In the spring of 1990, Roger Moreau left a successful career in international marketing, packed his bags, and went to India. His singular purpose: to unlock one of the world's great unsolved mysteries, the origins and earliest history of the Gypsies.

The Rom, "children of the wind," capture our imaginations as do no other people and, although theories abound about their origins, all that is really known is that they migrated from northern India sometime between the eighth and thirteenth centuries surfacing in Greece in the 1300s. Their tribe or caste, the circumstances of their exodus and their eventual diaspora remain a source of rich speculation to this day.

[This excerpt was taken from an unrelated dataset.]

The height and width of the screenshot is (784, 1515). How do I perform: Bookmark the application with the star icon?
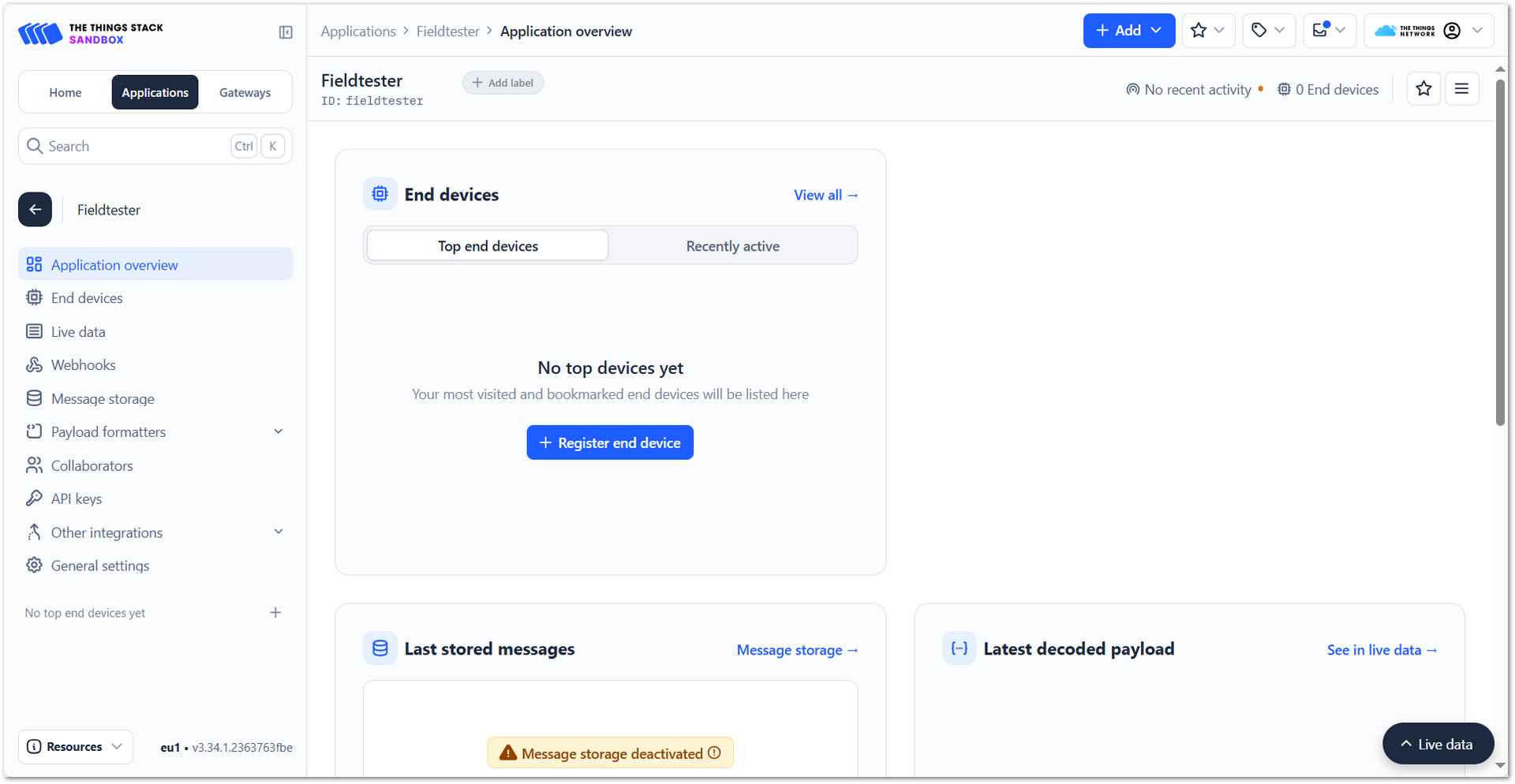pyautogui.click(x=1423, y=89)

Armed with insatiable curiosity, a keen sense of humor and three wonderful, highly improbable traveling companions, the author set out to solve this ancient mystery, his journey taking him from Rajasthan province in Northwestern India to Istanbul in Turkey. Immersed in exotic, often mystical surroundings, informed by strange and remarkable encounters along the way, he leads us on the incredible and at times tortuous trek of the people of the kalo rat (dark blood), whose birth, he concludes, took place nearly a thousand years ago in the world's first concentration camp, an Afghan desert aptly named Dasht i Nawar, Desert of the Gypsies. Along the way, his quest, and his recording of it in this book, would change his life.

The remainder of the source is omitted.